PHP Safe Mode, Problems, and Workarounds


  • Applies to: Grid
    • Difficulty: Medium
    • Time Needed: 20
    • Tools Required: SSH, vi knowledge
  • Applies to: All DV
    • Difficulty: Easy
    • Time Needed: 10
    • Tools Required: SSH, vi knowledge

Overview

This article is about PHP Safe Mode, Security, and Safe Mode Workarounds.

Default Settings

Safe Mode is off by default.

Security

Safe Mode does a user check on files that are opened by a process. By default, the users of the file and the process need to match. For more information, see the following.

Possible Limitations

Safe Mode user restrictions can interfere with the intended functioning of your PHP files. If you are using a third-party script or application, you should check its technical requirements for the necessary Safe Mode setting.

Some of the major limitations of Safe Mode include the following.

  • PHP File Uploads: By default, PHP runs as FastCGI on the Grid. File uploads are always as the Server Administrator. Generally, errors only occur in regards to file size and possibly directory permissions. Ensuring directory permissions are set to 755 will avoid these errors.
  • PHP File Uploads: On the DV server, the webserver runs as the Apache user. So, all files that are uploaded via PHP are owned by Apache. This may cause ownership problems for many users.

    Disabling Safe Mode may not be enough to get around this problem. You may also try running Apache as FastCGI on your DV, resolving Apache permission errors.

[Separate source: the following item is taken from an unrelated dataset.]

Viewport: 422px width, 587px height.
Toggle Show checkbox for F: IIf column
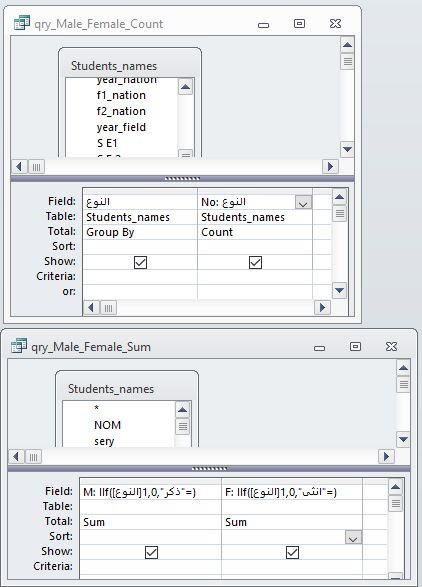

  • File Modifications: Moving, copying, and changing ownership and permissions of files can only be done when they are owned by the administrative user.
  • System Commands: PHP scripts cannot use the exec( ) and system( ) functions, which means that shell commands cannot be run from within a PHP script.

Many "ready-made" PHP scripts, such as Gallery or ***NUKE, use the system() function to copy files. If your script does not work as anticipated, it is possible that it uses an unsupported safe mode command.

Enabling Safe Mode and Workarounds

You can add the following line to your php.ini file.

Filename: php.ini

safe_mode = On

Safe Mode can be turned on globally using the php.ini as described above, or on a per-site basis.

Test

You can verify that safe mode is off/on by viewing your phpinfo.php page.